- What this task involves -
In the entries below, find the line with "The width and height of the screenshot is (695, 479)." and the line with "Task: Raise layer to top in Capas panel"; give again those lines and every line between them, exactly.

- Records contained in a dataset -
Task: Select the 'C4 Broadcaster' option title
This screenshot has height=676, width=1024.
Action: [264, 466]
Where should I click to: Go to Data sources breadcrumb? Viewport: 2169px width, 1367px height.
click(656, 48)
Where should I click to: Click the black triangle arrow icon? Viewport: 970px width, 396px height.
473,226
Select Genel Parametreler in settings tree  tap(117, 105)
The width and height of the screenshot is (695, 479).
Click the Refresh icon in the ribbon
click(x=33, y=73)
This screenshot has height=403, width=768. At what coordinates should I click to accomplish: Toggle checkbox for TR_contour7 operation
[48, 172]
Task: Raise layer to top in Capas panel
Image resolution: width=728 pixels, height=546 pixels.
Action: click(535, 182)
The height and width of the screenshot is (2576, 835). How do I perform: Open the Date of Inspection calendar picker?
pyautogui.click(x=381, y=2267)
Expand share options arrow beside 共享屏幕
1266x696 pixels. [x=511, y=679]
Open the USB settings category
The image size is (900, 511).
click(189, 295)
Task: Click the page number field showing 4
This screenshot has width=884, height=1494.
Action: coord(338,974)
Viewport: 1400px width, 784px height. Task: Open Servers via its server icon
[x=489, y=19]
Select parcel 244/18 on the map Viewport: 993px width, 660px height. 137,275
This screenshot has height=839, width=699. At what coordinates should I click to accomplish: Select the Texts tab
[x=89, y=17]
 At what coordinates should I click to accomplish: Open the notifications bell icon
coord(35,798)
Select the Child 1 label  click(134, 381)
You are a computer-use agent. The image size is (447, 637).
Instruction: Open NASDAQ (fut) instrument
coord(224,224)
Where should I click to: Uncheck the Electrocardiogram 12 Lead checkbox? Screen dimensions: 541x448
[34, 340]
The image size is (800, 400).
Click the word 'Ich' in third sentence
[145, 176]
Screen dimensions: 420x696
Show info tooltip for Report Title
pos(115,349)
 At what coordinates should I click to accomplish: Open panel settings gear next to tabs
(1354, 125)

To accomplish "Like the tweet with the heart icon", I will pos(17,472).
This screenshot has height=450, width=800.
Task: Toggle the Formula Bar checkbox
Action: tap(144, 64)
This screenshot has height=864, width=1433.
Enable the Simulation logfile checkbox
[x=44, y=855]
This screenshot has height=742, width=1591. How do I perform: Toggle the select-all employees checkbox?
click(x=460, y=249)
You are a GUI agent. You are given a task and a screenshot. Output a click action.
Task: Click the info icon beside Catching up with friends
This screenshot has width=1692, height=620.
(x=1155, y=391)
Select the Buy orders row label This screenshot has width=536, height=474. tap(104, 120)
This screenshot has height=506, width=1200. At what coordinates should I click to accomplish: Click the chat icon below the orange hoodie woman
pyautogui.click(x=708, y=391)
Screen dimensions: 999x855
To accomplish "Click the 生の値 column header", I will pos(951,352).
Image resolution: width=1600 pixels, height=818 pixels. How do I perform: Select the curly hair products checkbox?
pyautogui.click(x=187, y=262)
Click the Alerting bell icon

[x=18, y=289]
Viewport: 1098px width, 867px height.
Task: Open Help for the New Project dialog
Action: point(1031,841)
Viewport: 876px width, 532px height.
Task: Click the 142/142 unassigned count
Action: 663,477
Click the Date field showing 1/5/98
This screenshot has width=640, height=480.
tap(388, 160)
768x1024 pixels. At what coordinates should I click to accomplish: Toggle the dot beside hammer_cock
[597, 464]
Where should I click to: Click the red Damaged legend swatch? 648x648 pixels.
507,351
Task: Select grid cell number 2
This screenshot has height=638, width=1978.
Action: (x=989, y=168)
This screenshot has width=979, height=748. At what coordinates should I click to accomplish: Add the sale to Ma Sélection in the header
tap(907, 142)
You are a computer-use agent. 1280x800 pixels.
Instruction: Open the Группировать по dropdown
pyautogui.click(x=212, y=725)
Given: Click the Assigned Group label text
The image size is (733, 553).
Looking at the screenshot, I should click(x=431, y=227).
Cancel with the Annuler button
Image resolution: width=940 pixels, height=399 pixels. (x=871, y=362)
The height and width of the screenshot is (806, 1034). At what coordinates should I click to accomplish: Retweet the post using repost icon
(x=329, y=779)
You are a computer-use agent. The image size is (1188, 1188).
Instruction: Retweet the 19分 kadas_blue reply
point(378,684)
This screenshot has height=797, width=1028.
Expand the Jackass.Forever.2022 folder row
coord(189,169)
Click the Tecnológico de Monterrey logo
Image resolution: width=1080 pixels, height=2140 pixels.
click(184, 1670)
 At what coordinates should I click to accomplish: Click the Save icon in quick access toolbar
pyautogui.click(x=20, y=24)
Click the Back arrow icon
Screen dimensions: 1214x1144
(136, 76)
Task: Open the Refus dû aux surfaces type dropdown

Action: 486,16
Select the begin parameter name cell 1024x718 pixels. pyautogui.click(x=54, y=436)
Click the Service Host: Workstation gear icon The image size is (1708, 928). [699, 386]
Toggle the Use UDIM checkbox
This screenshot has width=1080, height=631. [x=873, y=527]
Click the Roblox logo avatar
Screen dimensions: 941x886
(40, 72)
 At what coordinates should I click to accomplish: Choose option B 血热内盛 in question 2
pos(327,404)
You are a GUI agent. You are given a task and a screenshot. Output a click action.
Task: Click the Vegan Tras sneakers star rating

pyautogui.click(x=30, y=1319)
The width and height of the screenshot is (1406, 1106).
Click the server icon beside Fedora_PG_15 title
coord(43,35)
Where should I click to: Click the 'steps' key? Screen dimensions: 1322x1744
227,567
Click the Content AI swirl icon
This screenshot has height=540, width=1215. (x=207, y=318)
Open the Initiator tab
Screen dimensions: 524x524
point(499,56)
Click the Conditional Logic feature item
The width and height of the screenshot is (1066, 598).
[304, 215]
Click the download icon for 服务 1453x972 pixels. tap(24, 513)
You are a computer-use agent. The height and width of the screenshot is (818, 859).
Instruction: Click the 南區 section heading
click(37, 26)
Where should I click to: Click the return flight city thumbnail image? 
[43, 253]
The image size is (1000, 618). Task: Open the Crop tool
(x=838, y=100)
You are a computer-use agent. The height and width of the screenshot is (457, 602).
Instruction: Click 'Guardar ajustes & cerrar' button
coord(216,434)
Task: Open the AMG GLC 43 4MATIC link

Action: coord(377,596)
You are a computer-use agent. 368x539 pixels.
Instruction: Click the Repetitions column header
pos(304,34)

- Result of this exercise -
The width and height of the screenshot is (695, 479).
Click the Refresh icon in the ribbon
click(x=33, y=73)
This screenshot has height=403, width=768. At what coordinates should I click to accomplish: Toggle checkbox for TR_contour7 operation
[48, 172]
Task: Raise layer to top in Capas panel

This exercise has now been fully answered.